If that shot of the simulation board is correct, then we know it only takes seven 40nm FPGAs to simulate 128 cores; this would suggest that more than 16 cores can be simulated on a given FPGA, and while I'm just a layman, its kind of obvious that, in terms of logic density, FPGA<<ASIC.

This is just a little devil's advocacy. Whatever the core count turns out to be, if Applied Micro can deliver, we may be witness round two of the ISA wars sooner than we thought.


More than 2 cores.

Umm... Hey Tim? You might want to take a closer look at that nifty little block diagram.

If you look a little closer, you can see under the slightly transparent CPU complex block.

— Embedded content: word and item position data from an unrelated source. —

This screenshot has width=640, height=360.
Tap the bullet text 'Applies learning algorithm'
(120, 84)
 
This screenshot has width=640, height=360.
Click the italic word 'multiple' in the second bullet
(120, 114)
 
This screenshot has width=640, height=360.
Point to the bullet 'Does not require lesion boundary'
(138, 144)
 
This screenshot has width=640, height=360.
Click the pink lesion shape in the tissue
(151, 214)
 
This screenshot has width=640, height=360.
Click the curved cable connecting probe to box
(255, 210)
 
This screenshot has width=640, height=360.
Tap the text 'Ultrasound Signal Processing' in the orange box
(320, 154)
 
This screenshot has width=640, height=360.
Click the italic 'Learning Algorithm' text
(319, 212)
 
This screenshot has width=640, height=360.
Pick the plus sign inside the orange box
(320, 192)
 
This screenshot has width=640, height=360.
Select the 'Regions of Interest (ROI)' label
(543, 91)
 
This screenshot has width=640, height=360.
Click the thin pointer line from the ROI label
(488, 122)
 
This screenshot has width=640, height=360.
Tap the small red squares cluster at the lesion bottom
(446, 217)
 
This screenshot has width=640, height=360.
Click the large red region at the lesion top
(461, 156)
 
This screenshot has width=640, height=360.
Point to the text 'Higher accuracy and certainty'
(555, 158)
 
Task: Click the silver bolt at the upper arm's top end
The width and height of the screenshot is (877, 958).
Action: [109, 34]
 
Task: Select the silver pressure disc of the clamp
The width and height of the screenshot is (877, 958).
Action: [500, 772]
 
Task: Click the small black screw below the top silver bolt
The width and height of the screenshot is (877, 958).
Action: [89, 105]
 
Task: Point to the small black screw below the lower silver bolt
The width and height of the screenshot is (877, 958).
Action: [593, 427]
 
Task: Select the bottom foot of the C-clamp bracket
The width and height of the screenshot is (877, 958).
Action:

It's worth noting that what's on that block contradicts your supposition of 2-4 cores.

If the diagram is accurate, we are looking at the following:

8 ARMv8 cores at 2.5GHz, arranged in 4 pairs, each core having its own independent core and L1I$, L1D$, but with the L2 (and presumably the system interface) shared between pairs. The L3$ is stated to be 8MB, and connects to the cores through the coherent network. Moreover, there are two "memory bridges" connected to the coherent network, each with a pair of DDR3 controllers (this makes 4 channels total, if the controllers are 64b wide).

This is very different than the supposed 2 cores, and much more exciting as well. If applied micro can get this in at 2W per core (perhaps 30W or 40W per node overall, memory and storage included), the datacenter is going to be an interesting place in late 2012.